Print out every line of the listing below without alteration.
+++ INFORMATION PROVIDED +++
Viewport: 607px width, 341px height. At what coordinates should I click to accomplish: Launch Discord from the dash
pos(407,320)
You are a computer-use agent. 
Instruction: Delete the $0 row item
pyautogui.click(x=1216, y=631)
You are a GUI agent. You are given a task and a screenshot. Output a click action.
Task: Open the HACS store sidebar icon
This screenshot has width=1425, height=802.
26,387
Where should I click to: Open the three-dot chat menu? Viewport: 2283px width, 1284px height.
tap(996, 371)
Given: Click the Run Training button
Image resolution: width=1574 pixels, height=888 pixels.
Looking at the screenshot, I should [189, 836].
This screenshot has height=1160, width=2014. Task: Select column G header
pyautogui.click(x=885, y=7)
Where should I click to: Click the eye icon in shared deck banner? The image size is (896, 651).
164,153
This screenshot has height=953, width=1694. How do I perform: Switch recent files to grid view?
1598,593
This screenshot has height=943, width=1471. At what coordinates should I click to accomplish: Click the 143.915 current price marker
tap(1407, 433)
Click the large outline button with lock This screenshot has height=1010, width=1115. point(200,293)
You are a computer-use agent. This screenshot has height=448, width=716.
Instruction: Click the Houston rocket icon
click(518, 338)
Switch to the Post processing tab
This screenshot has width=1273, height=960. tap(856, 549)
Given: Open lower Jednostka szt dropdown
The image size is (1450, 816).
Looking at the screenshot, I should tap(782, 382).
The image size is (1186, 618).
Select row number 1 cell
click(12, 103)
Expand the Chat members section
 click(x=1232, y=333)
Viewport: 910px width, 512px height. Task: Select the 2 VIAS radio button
+++
## SOLUTION
Viewport: 607px width, 341px height. At what coordinates should I click to accomplish: Launch Discord from the dash
pos(407,320)
You are a computer-use agent. 
Instruction: Delete the $0 row item
pyautogui.click(x=1216, y=631)
You are a GUI agent. You are given a task and a screenshot. Output a click action.
Task: Open the HACS store sidebar icon
This screenshot has width=1425, height=802.
26,387
Where should I click to: Open the three-dot chat menu? Viewport: 2283px width, 1284px height.
tap(996, 371)
Given: Click the Run Training button
Image resolution: width=1574 pixels, height=888 pixels.
Looking at the screenshot, I should [189, 836].
This screenshot has height=1160, width=2014. Task: Select column G header
pyautogui.click(x=885, y=7)
Where should I click to: Click the eye icon in shared deck banner? The image size is (896, 651).
164,153
This screenshot has height=953, width=1694. How do I perform: Switch recent files to grid view?
1598,593
This screenshot has height=943, width=1471. At what coordinates should I click to accomplish: Click the 143.915 current price marker
tap(1407, 433)
Click the large outline button with lock This screenshot has height=1010, width=1115. point(200,293)
You are a computer-use agent. This screenshot has height=448, width=716.
Instruction: Click the Houston rocket icon
click(518, 338)
Switch to the Post processing tab
This screenshot has width=1273, height=960. tap(856, 549)
Given: Open lower Jednostka szt dropdown
The image size is (1450, 816).
Looking at the screenshot, I should tap(782, 382).
The image size is (1186, 618).
Select row number 1 cell
click(12, 103)
Expand the Chat members section
 click(x=1232, y=333)
Viewport: 910px width, 512px height. Task: Select the 2 VIAS radio button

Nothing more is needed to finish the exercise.